#### [DESAFIOS]
#1 Segundo o texto fornecido, o que o Estado garante?
#2 Reescreva o trecho do texto fornecido que começa com as palavras "A relação entre o mercado" e termina com "e o Estado.", trocando "Estado" por "governo".

====== TEXTO FORNECIDO

A relação entre o mercado e o Estado tem sido tradicionalmente entendida como um esquema de três camadas. O Estado garante os direitos de propriedade e outras pré-condições dos mercados. Os mercados operam dentro desta estrutura e oferecem resultados eficientes. O Estado corrige as falhas do mercado por meio de instituições complementares como, em alguns casos, políticas de bem-estar social. A gestão das cidades não é diferente e questões como o desenvolvimento econômico, acessibilidade a bens e serviços, mobilidade, sustentabilidade, liberdade e bem-estar, dependem da relação entre os mercados e o Estado.

============
====== DADOS FORNECIDOS

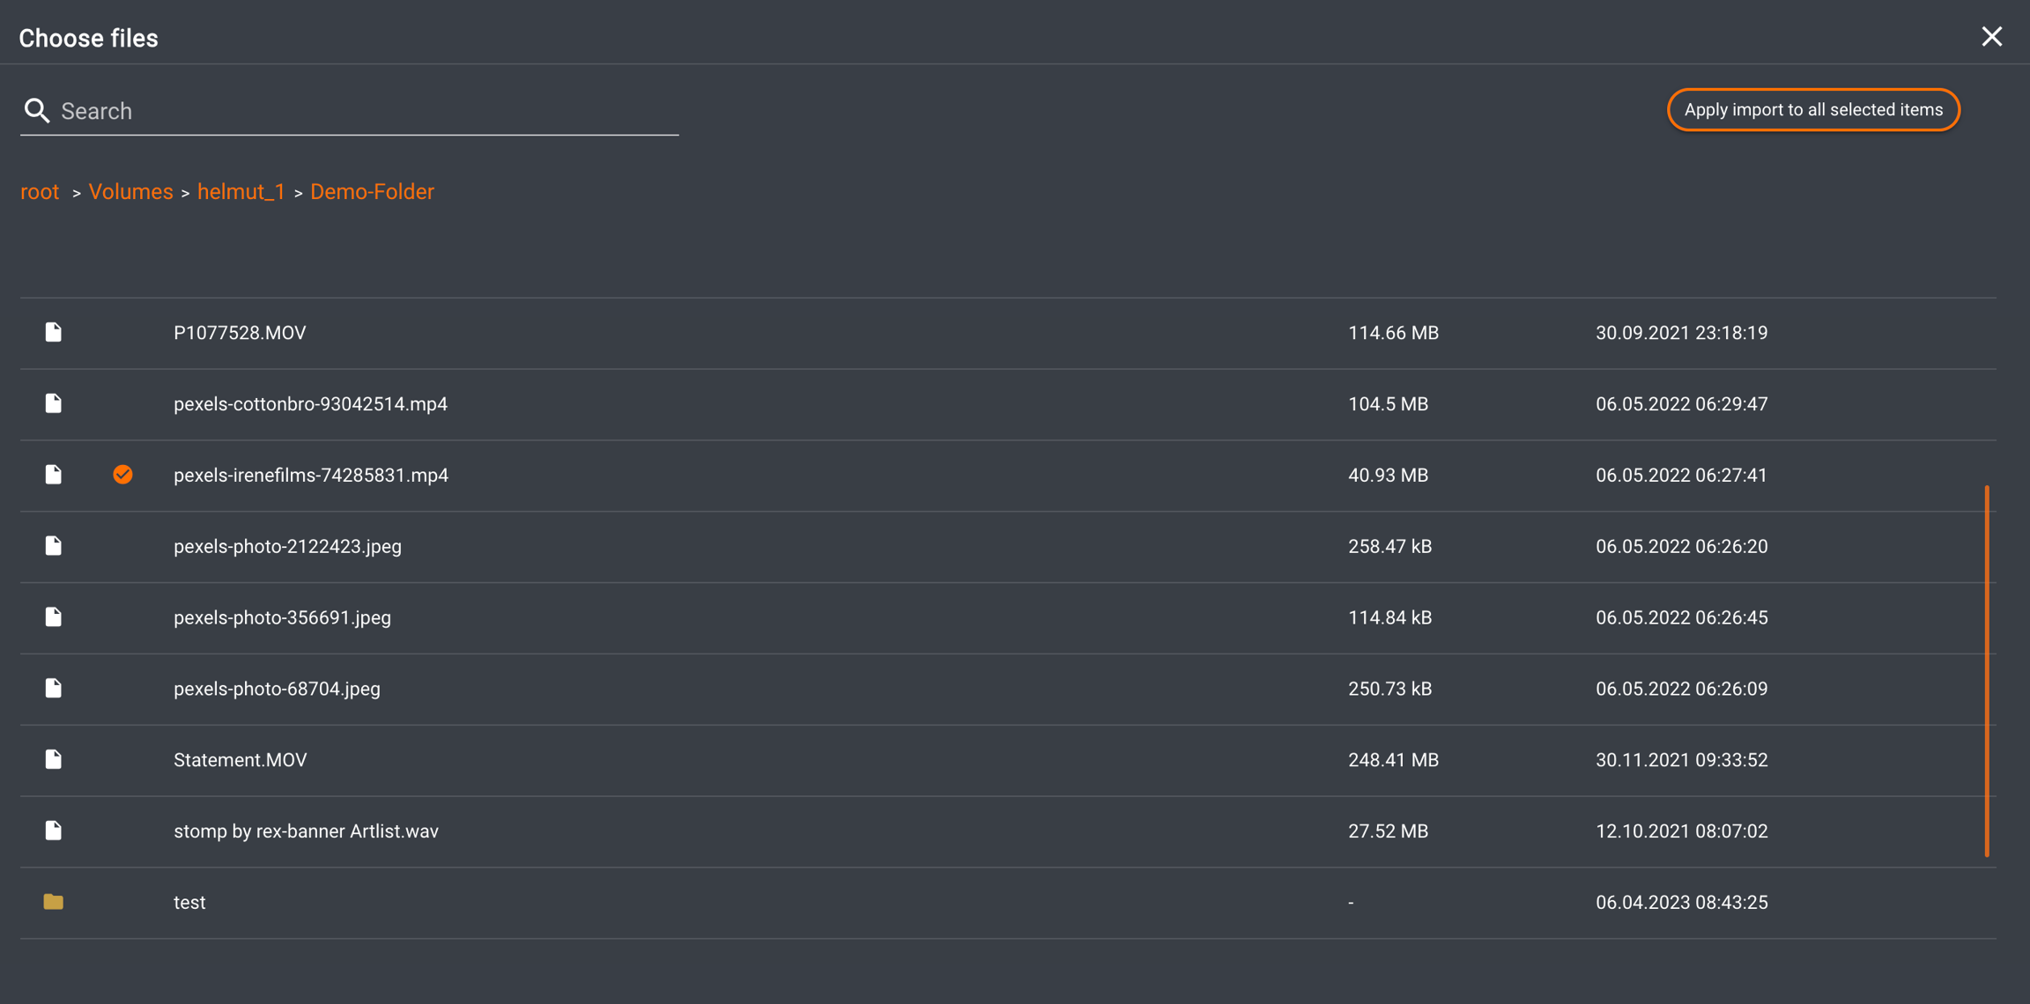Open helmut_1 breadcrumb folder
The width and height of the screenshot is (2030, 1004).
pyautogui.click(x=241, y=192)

============

#### [RESPOSTAS DOS EXERCÍCIOS]
#1 Os direitos de propriedade e outras pré-condições dos mercados.

#2
A relação entre o mercado e o governo tem sido tradicionalmente entendida como um esquema de três camadas. O governo garante os direitos de propriedade e outras pré-condições dos mercados. Os mercados operam dentro desta estrutura e oferecem resultados eficientes. O governo corrige as falhas do mercado por meio de instituições complementares como, em alguns casos, políticas de bem-estar social. A gestão das cidades não é diferente e questões como o desenvolvimento econômico, acessibilidade a bens e serviços, mobilidade, sustentabilidade, liberdade e bem-estar, dependem da relação entre os mercados e o governo.